On further investigation, I found that the translation provided by my neighbor was either incorrect or, more likely, misinterpreted by me due to my poor hearing. Continued searching revealed that the word “Feng” translated to “Wind,” putting a damper on whatever it was that I would be “winning” by sending out that lucky email.
Having finally learned the meaning of the Chinese practice, I now understood that the art of Feng Shui was in some sense rooted in the two elements of wind and water as the basis of living a more organized, happier, less stressful life. I also know understood that the email I received was just another example of the urban legends that the ease of email communication has spawned. Five Fridays, five Saturdays, and five Sundays in a 31-day month, I discovered through the power of Google, is not all that uncommon.
Yet, the email did stimulate my curiosity about the art and science of Feng Shui, a manifestation of which is found in the organization of the furnishings and decor of homes to optimize the flow of energy throughout. To further harmonize the occupants with their surroundings, adequate lighting is required as is as much sunlight as possible. Using the same principles, other aspects of one’s life can be organized to promote a happier lifestyle. You can even utilize principles of Feng Shui in selecting a mate who will be your lifelong soulmate. This, of course, is not to be confused with the Kama Sutra of Indian origin.
The ancient custom also employs dragons as powerful cures and symbols of virility, wealth, and abundance when placed in the appropriate locations in one’s home. Perhaps, with proper dragon placement, good fortune may smile upon you this August regardless the bogus information presented in the email.
As I pondered the many perceived positives associated with Feng Shui, I wondered what organizing principles other cultures employed to provide similar benefits to their members. This brought to mind the land of my ancestry, Italy. The motherland of da Vinci, Gallileo, and Michelangelo, surely Italy must have some old world customs as beneficial to Italians as Feng Shui has been to natives of China.
As I considered the many significant contributions that the Italian culture has made to the development of Western civilization, I remembered an Italian phrase that I learned in my youth and have heard many times during my 87 years of life. And, the more I considered it, the more certain I became that these words, much like Feng Shui, would enable one to direct his energies and enhance his life.

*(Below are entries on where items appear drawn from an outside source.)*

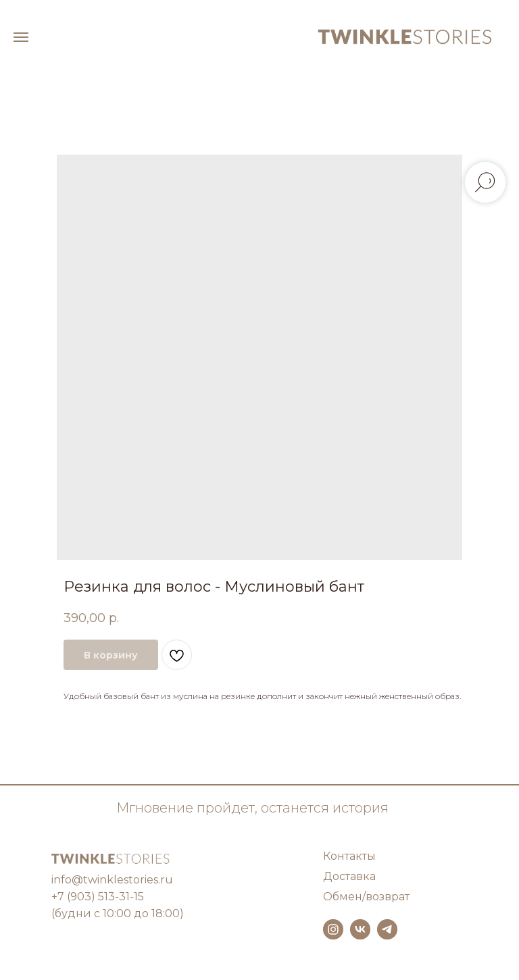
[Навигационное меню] (21, 37)
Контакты (349, 856)
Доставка (349, 876)
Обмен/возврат (366, 896)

The phrase of which I thought was “Fa in culo” (phonetically, “fong coolo”). Note that both the Chinese and Italian phrases begin with an “F.” That “F” along with spaghetti ends the things that the Chinese and the Italians hold in common. While Feng Shui translates as “Wind and Water,” Fa in culo translates as “up your ass.”
So, to all you folks who received the same email as I and who are awaiting wealth as a result, I advise patience. Perhaps, you can hasten your good fortune by playing the lottery or visiting a casino. Should you lose your bankroll, you may be tempted to utter a phrase such as “Feng Shui.” A more appropriate response, however, would be “fong coolo.”